Portraits de tsiganes internés. Les familles Léger, Waiss, Saultier…et tant d'autres.© Jean-Charles Houel |
Pendant quelques mois, de
1940 à 1941, une carrière située au pied de la falaise crayeuse de la cote d’Elbeuf,
à la sortie de Louviers, a servi de camp d’internement où 200 adultes et
enfants de tous âges, considérés comme des êtres « asociaux et dangereux » ont
vécu dans des conditions effroyables. Ces gens du voyage, ces tsiganes, après
avoir été fichés, surveillés pendant des décennies, ont été plus de 20 000 en
France à subir les affres et les souffrances de la marginalisation xénophobe ou
raciste ou sont morts en déportation dans les camps de la mort nazis pour
plusieurs centaines d’entre eux.
A l’initiative de Vanina
Gasly, archiviste de la CASE, encouragée par Bernard Leroy, président de l’agglomération
,une conférence a été donnée ce samedi, au Moulin, devant une salle comble
narrant l’histoire si méconnue de « ces Français pourtant sans Histoire » rehaussée par la participation de lycéens de Val-de-Reuil. Ces derniers, encadrés
par plusieurs professeurs du lycée Marc Bloch, ont travaillé en effet sur l’itinéraire
de ces familles dont les noms et les photographies appartiennent dorénavant à l’histoire
locale et régionale. Donner un nom, mettre un visage, n’était-ce pas le premier
pas de la réinsertion dans la communauté ?

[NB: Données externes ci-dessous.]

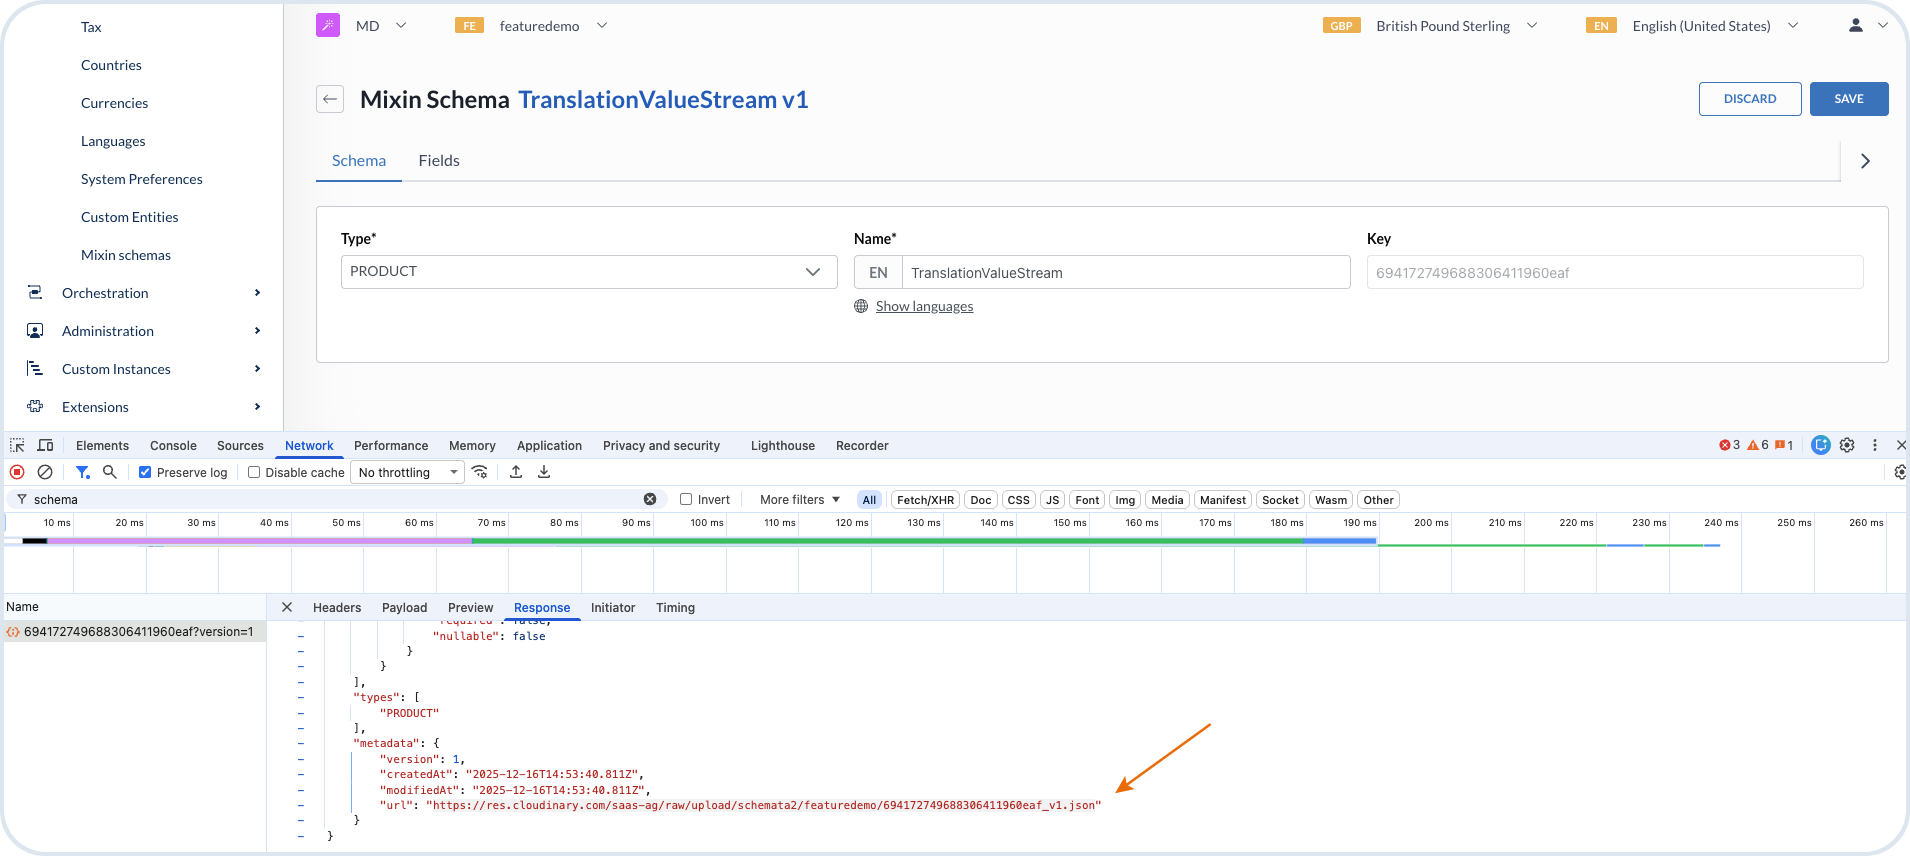Viewport: 1910px width, 856px height.
Task: Open the Headers tab in request details
Action: tap(337, 607)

Jamais je n’aurais imaginé,
moi qui ai fréquenté tous les quartiers de Louviers pendant des années, que le
site ayant permis l’aménagement d’un broyeur à ordures ménagères (dans les années
soixante-dix) avait servi bien des années auparavant de « refuge » obligatoire (entouré de barbelés, avec maintes interdictions à respecter scrupuleusement) à
des familles françaises qu’un régime sans conscience voulait « sortir » de la
société.
Les chefs de famille ont dû
tout vendre : roulottes, chevaux, matériels divers, certains habitant même
dans les grottes si peu hospitalières. Un témoignage filmé et projeté en fin de
rencontre nous apprend que pendant quelques semaines, les occupants du camp
purent continuer à rempailler, préparer les paniers, notamment, spécialités
manuelles de ces familles nombreuses. Elles comptaient sept huit voire dix
enfants qu’il fallait vêtir et nourrir dans les pires conditions. Vanina Gasly
a réussi à restituer leur mémoire à ces familles françaises en narrant leur
parcours de Louviers à Jargeau, dans le Loiret, où elles ont été internées jusqu’en
1945 après avoir quitté Louviers. Le fait est que, placé sous administration française, ces dernières ont
eu la vie sauve mais après quelles privations : de liberté, de mouvement,
de nourriture, de dignité bien sûr.
Profitant du 125e
anniversaire de la naissance de la Société d’études diverses qui a servi de
cadre à ces récits mémoriels, une cinquantaine de personnes, dont le maire François Xavier Priollaud, ont participé,
samedi matin, à la pose d’une plaque souvenir près du camp aujourd’hui disparu.
Il faut croire que le secret de l'existence de ce camp fut bien gardé puisqu’il n’existe que peu de
documents d’archives sur cet épisode de la seconde guerre mondiale, certains
Tsiganes ayant pourtant dû contribuer à l’évacuation des gravats d’un Louviers
bombardé !
Les Lycéens de Marc Bloch avec Bernard Leroy (CASE), Jean-Pierre Binay et Claude Cornu (SED). ©JCH |
Au-delà de l’émotion compréhensible
des descendants de ces familles, présents au Moulin hier, s’ajoutait un climat général
empreint de compassion mais aussi d'une forme de «culpabilité» partagée à l’égard d’actions
menées au nom de l’Etat français, un état qui ne pouvait plus porter le nom de
République puisque la liberté, l’égalité et la fraternité avaient évidemment
disparu. La SED est évidemment dans son rôle quand elle contribue à élargir le
domaine de nos connaissances générales et particulières. D'autres initiatives seront à mettre à son actif en 2018.
(1) D'après le titre du livre d'Henri Rousso et Eric Conan.